41.六年前に起こった事
***
「逃げろ、ローズウッド!」
カイルがステラを押しやったのと、オレッセオがステラを引き受けたのは同時だった。
「任せろ、行け!」
「言われなくても……っ!」
後の言葉が聞こえるより早く、炎が目の前を遮った。
――キシャアアアアッ!
咆哮を上げる竜が、灼熱の炎を放ったのだ。周囲を火に囲まれて、立ちすくんだのは一瞬。ステラはすぐに我に返った。
「団長、平気です。走れます!」
「なら行くぞ、走れ!」
ひとりで走ると言ったつもりが、オレッセオに先導されていた。
「待ってください、団長はここに……っ」
「君を送り届けたらすぐ戻る。森を封鎖して、誰も入れないようにする」
「封鎖?」
オレッセオについていくのはやっとだったが、彼は足をゆるめなかった。
「君は知らないだろうが、あの竜を見たのは二度目だ」
「え……」
「六年前、辺境の森で。実際には何が起こっていたのか」
そこでちらりと振り返り、オレッセオはさらに足を速めた。
「知っているのは限られた人間だけだ。だが、噂は広まる。隠そうとすればするほど、興味と関心を引き寄せる。噂というのはそういうものだ」
「それって、何、の……」
ついていくので精いっぱいだった、必死になって食らいつく。
「六年前、辺境の森に魔獣が現れた。討伐に参加したのは、カイルを含む第四騎士団の人間だ。団長は役立たずの小物だったが、爵位だけは高かった」
彼は自らの地位を利用して、平民であるカイルをこき使った。仲間の多くも貴族であり、そんな態度を諫める者はいなかった。
そんな時、事件は起きた。
辺境の森に数匹の魔獣が確認され、討伐を行う事になったのだ。
「最初は簡単な討伐だと思われていたが、状況が変わった。魔獣の集団発生が確認されたんだ」
それも、暴走状態と呼ばれる状態で。
集団発生と暴走状態の関連性は、未だに明らかになっていない。
だが、集団数が多ければ多いほど、暴走状態もひどくなる。そして、その気配に反応して、さらに強い魔獣を呼び寄せると言われている。

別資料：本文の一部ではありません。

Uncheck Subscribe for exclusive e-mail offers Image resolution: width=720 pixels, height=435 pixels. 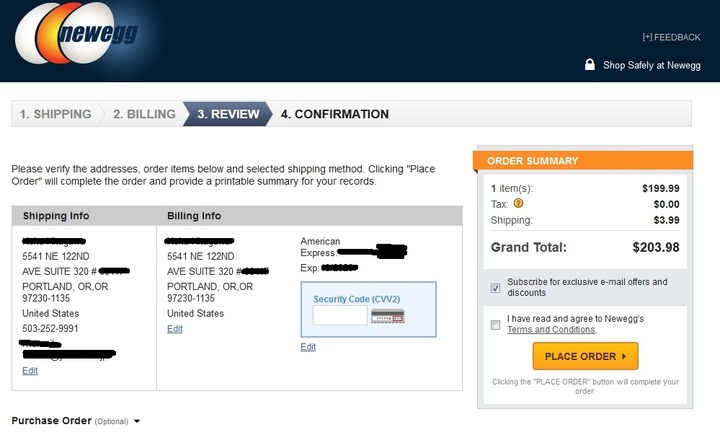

その時確認された数は百体。通常の数倍にもなる、明らかな異常発生だった。
第四騎士団はパニックに陥った。
今まではカイルにすべて任せていたが、何しろ数が多すぎる。ならば撤退か交戦か選ぶべきだが、なまじ討伐を人任せにしていたせいで、ろくに動く事もできないでいる。
ここで今までの行いを反省し、許しを乞うならましだったが、騎士団長は斜め上の方向に突き進んだ。
錯乱状態に陥ったあげく、カイルひとりにすべて押しつけて逃げ出したのだ。仲間も全員それに続いた。彼らにとって、平民であるカイルは「同じ騎士団の仲間」ではなく、使い捨ての駒としか考えられていなかった。
「ひどい……」
たったひとりで、暴走状態の魔獣の群れの中に置き去りにされたのだ。その時の絶望たるや、どれほどのものだったろう。
思わず呟いたステラに、オレッセオも頷いた。
「――確かに」
そして続ける。
「相手がな」
「……え?」
妙な言葉を聞いた、と思う間もなく、オレッセオに尋ねられる。
「君はあいつの二つ名を知っているな?」
「ええと……騎士団長殺し、ですよね。第四騎士団の……」
当時の第四騎士団長を魔獣討伐の際にうっかり斬り殺しかけたという、非常に物騒な呼び名である。
もっとも本人は風評被害だと言っていたし、ステラもそう思っている。だがそれを言うと、オレッセオは首を振った。
「正確に言うと、少し違う」
「え?」
「あいつに殺されかけたのは、第四騎士団長だけではない」
「……え?」
「第一騎士団長も、第二騎士団長も、第三騎士団長も殺されかけた。ついでに言えば、その場にいなかったはずの第五騎士団長まで殺されかけた。彼は本当にとばっちりだった。今思っても気の毒なことをした」
「え……えっ?」
「さらに言うなら、副団長も、その補佐も、彼らにへつらっていた貴族仲間も、その周りにいた同期も、逃げようとしたベテランも、助けてくれと懇願した新人も、みんなまとめて殺されかけた」
「待ってください、第五騎士団長だけ気にかかる……え、えっ、えええっ?」
「特に被害がひどかったのが第四騎士団だが、他も大差はないだろう。私も巻き込まれて危なかった。今思い出してもぞっとする話だ」
深々と息を吐き、オレッセオは告げた。